ARSC T3E Users' Newsletter 158, December 18, 1998
ARSC Upgrades to VAMPIR 2.0 and Revamps Tutorial
VAMPIR is a graphical tool for analyzing the performance and message passing characteristics of parallel programs that use the MPI communication library. There are three steps to using VAMPIR: 1) compile your T3E MPI code for tracing, 2) run the executable, 3) analyze the resulting .bpv file on an SGI workstation.
VAMPIRtrace has been upgraded to version 1.5.1 on yukon and VAMPIR has been upgraded to version 2.0 on the ARSC SGIs. VAMPIR 2.0 offers several new features and a significantly improved user interface.
The location of the libraries and license files has been changed to conform with ARSC's standard method of installing third-party packages.
We have extracted the 2-part tutorial given in issues #146, #147, brought it up-to-date for the new version of VAMPIR, and put it on-line at:
http://www.arsc.edu/support/howtos/usingvampir.html
This tutorial tells everything you need to know in order to use this powerful tool. Alternatively, ARSC users can read "news VAMPIR" for the nitty-gritty. Enjoy!
MPICH-T3E Installed on Yukon
The MPICH-T3E implementation of MPI is now available on yukon in the directory:
/usr/local/pkg/mpich/current/
MPICH-T3E is the port of MPICH-1.1.0 to the Cray T3E supercomputer. This port was developed by the High Performance Computing Lab at Mississippi State University. For more information, visit:
http://www.erc.msstate.edu/mpi/cray-t3x/mpich-t3e.html
To access MPICH-T3E:
Add to your include path when you compile:
-I /usr/local/pkg/mpich/current/include
And add to your library path:
-L usr/local/pkg/mpich/current/lib/cray_t3e/t3e/
And specify the mpi libraries:
Fortran: -lfmpi -lmpi
C: -lmpi
For instance:
cc prog.c -I /usr/local/pkg/mpich/current/include \
-L /usr/local/pkg/mpich/current/lib/cray_t3e/t3e/ -lmpi
f90 prog.f -I /usr/local/pkg/mpich/current/include \
-L /usr/local/pkg/mpich/current/lib/cray_t3e/t3e/ -lmpi -lfmpi
Below are times from the "ring" program given first in newsletter #66 . This program was modified to include larger buffers and to use MPI_REAL instead of MPI_REAL4 buffers.
The program times a buffer as it is passed around a ring of PEs using MPI_Send and MPI_Recv.
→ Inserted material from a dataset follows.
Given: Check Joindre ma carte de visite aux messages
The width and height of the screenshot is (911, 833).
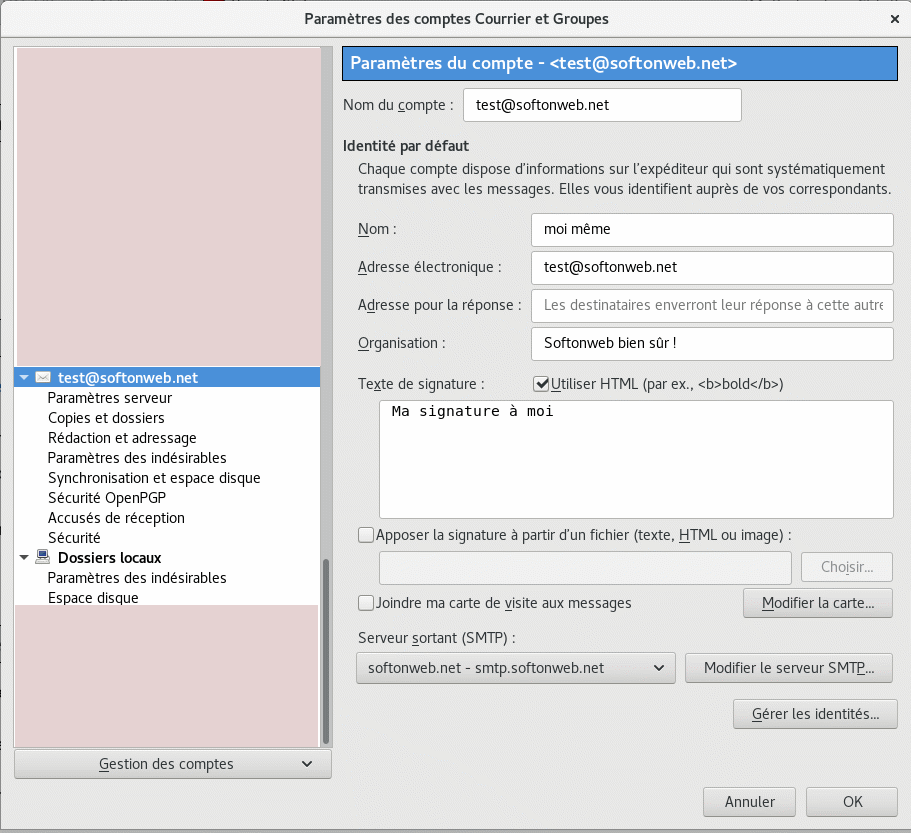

The table below reports transfer times in microseconds per MPI_REAL buffer. It shows runs compiled with both the MPICH-T3E 1.1.0 and MPT 1.2.0.2 version of MPI. This was run on a T3E-900. Your mileage may vary, but if your program passes a lot of messages, you might try MPICH. Be sure to do some validations runs, and let us know what you find.
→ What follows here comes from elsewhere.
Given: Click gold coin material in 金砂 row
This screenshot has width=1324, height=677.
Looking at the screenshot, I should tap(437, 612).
buffer mpich mpt size (usec) (usec) 1 9.85 17.35 2 10.45 17.5 3 10.5 17.6 4 10.65 21.6 7 11.15 22.65 8 10.7 23.05 15 12.85 22.45 16 12.15 22.05 31 14.7 24.4 32 13.7 24.45 63 15.35 27.9 64 15.1 27.3 127 16.75 35.45 128 16.6 34.6 255 20.15 49.35 256 20.2 47.9 511 28.6 69.8 512 27.8 67.3 1023 42.3 109.45 1024 40.9 95.2 2047 66.7 145.15 2048 67.35 144.55 4095 118.5 247.75 4096 120.8 247.4
Another Example of Post-Processing: Co-array Fortran
A strength of Co-array Fortran (CAF) is that it's such a simple extension to a well-known language. We thought we might learn something by using CAF to rewrite the post-processing program given in the last issue ( /arsc/support/news/t3enews/t3enews157/index.xml ).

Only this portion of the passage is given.